In early 2013, Credit Suisse’s top management was convinced that it had adapted to the much stricter rules that have been ushered in since the financial crisis.
“We are the only bank operating under Basel III rules for both capital and liquidity,” Gael de Boissard, co-head of Credit Suisse’s investment bank, said at the time. “We are putting the finishing touches to this implementation process while other firms have only just started to change their business model and clean out legacy assets.”
Yet almost two years and three investment bank restructurings later, some investors are becoming impatient about what they see as the Swiss lender’s piecemeal strategy and a history of over-optimistic forecasts.
“I have some sympathy with them saying ‘we don’t need to rush’,” one top 30 investor says. “What I don’t have sympathy for is that they keep missing targets and finding excuses for it.”
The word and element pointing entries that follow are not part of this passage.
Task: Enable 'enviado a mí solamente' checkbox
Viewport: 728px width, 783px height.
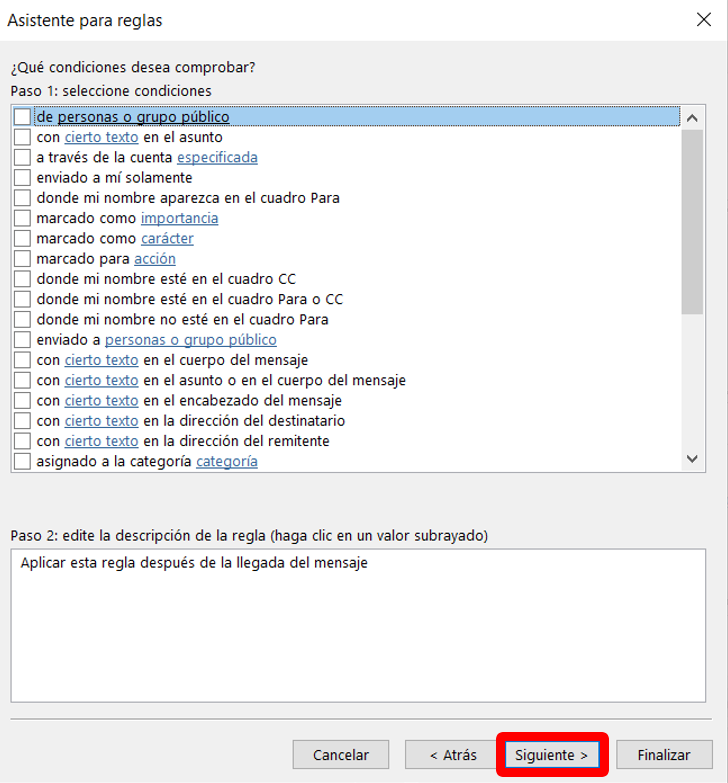Action: (x=22, y=178)
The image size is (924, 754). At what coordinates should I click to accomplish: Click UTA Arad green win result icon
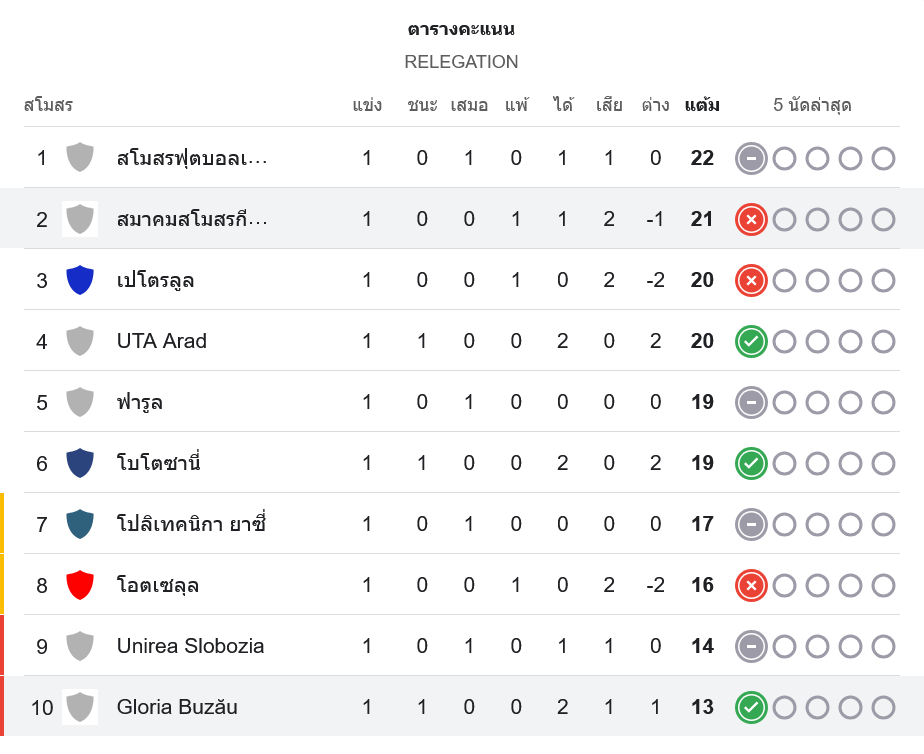point(751,341)
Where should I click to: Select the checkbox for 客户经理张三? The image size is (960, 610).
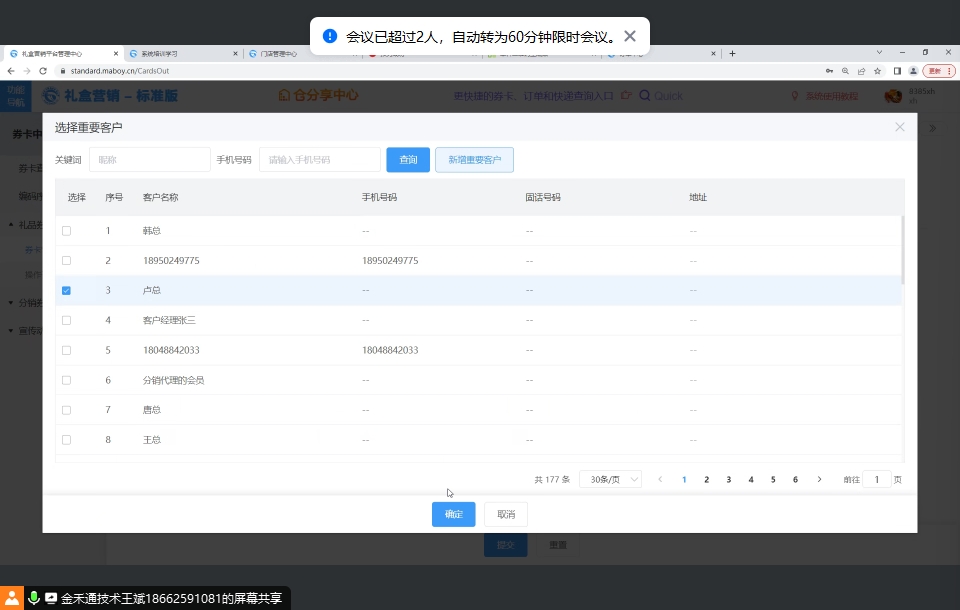[67, 321]
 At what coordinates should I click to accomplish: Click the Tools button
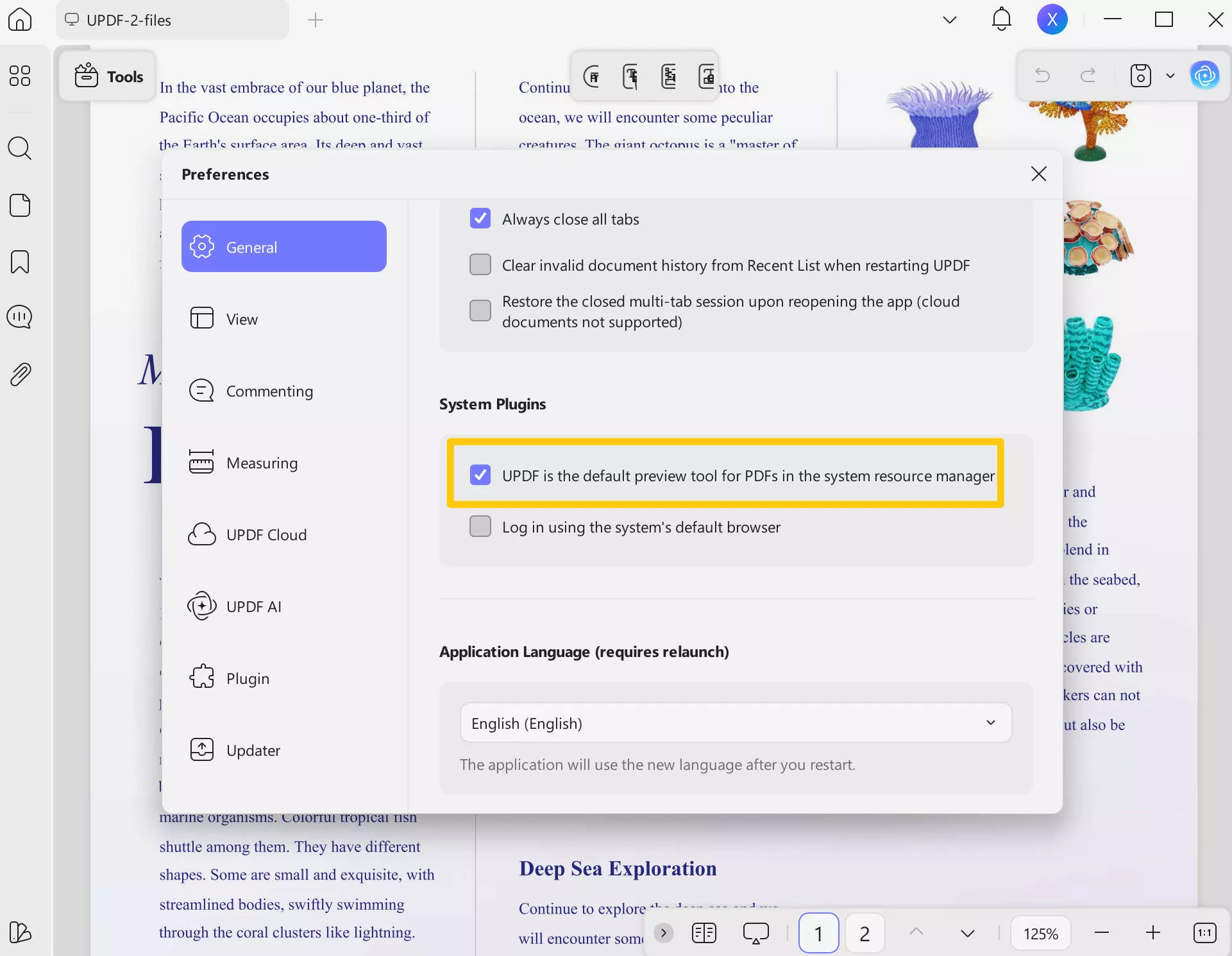point(108,76)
Rather than putting the finishing touches to the investment bank, Brady Dougan, Credit Suisse’s chief executive, has had to make three more attempts to scale back various parts of the division.
Last autumn, the Swiss group announced deep cuts to its rates trading business; this summer it said it would exit commodities trading. And in October, it said it would reduce its assets in the investment bank by another CHF70 billion ($72 billion).
Yet despite these moves, Credit Suisse has rarely come close to meeting most of its “key performance targets”. Its return on equity attributable to shareholders languished at 3.7 per cent in the first nine months of 2014, far below its target of more than 15 per cent over a three- to five-year period across market cycles.
Other objectives, such as a cost-to- income ratio of below 70 per cent and a better total shareholder return than its peer group, have also mostly been missed.
“It is the RoE number that frustrates,” one top 40 investor says. “I don’t think anyone has got 15 per cent in their numbers. From the outside, the target really looks too high.”
The bank’s returns this year have been depressed by factors such as the $2.6 billion fine it received for helping American clients evade taxes. But people close to the non-executive board acknowledge that management has its work cut out. They also say that the 15 per cent target was designed to be stretched and may need to be reviewed once there is greater clarity about the regulatory landscape which, six years after the onset of the financial crisis, has not yet settled.
Investors, analysts and even rival bankers stress that Mr Dougan – who, having taken the helm in 2007, is one of the longest-serving chief executives in global banking – has steered Credit Suisse accident-free through the financial crisis. Through that long-term lens, the bank’s share price still outperforms rival UBS, which had to be bailed out during the crisis.
It is in the period since late 2011 – when UBS made its first step towards what would a year later turn into a radical downsizing of the investment bank – that Credit Suisse has underperformed.
Since November 2011, Credit Suisse’s shares have risen by 14.55 per cent, while UBS’s have risen by 65.10 per cent. That has left Credit Suisse’s shares trading at 0.97 times their book value, while UBS’s trade at a multiple of 1.38.
“Credit Suisse management’s stewardship through the crisis has been one of the better ones but they probably misjudged what happened on the regulatory front,” says Philippe Bodereau, global head of financial research at Pimco.
The welter of regulation since the financial crisis has made some once-lucrative areas of investment banking, particularly on the trading side, uneconomic. But whereas UBS responded to these pressures by exiting large parts of its capital-intensive fixed income business, Credit Suisse has persisted with a far bigger investment bank.
This is in part because its investment bank has traditionally been much stronger than UBS’s, while its private bank is far smaller. “In my opinion, it certainly does not make any sense for Credit Suisse to go down the same strategic route as UBS,” says Andreas Venditti, an analyst at Vontobel.
Analysts also say there is some justification to Credit Suisse’s reluctance to make far-reaching decisions before global regulations are more settled.
“Credit Suisse is still a work in progress, but that is partly because the regulatory framework is a work in progress,” says Kinner Lakhani, an analyst at Citi, pointing out that the outcome of a review of the risk-weightings in banks’ trading books and a long-awaited review of Switzerland’s leverage rules remain uncertain.
Nonetheless, Credit Suisse’s lack of progress in cutting leverage worries some investors. Over the past 12 months, the bank’s leverage exposure under Swiss rules has drifted up from CHF1.12 trillion to CHF1.19 trillion. The lender aims to be at CHF1.05 trillion by the end of 2015.
“The market is very concerned about the leverage ratio, and it will not be forgiving at all if they miss out on their target. Management life is going to be very difficult if they don’t hit it by the end of next year,” says a top 30 investor.
If Credit Suisse can improve its leverage ratio, and markets turn – the bank is seen by analysts as one of those best-placed to profit from rising rates and a stronger US recovery – investor sentiment towards it is likely to improve.
If it fails, however, investors could become more restless.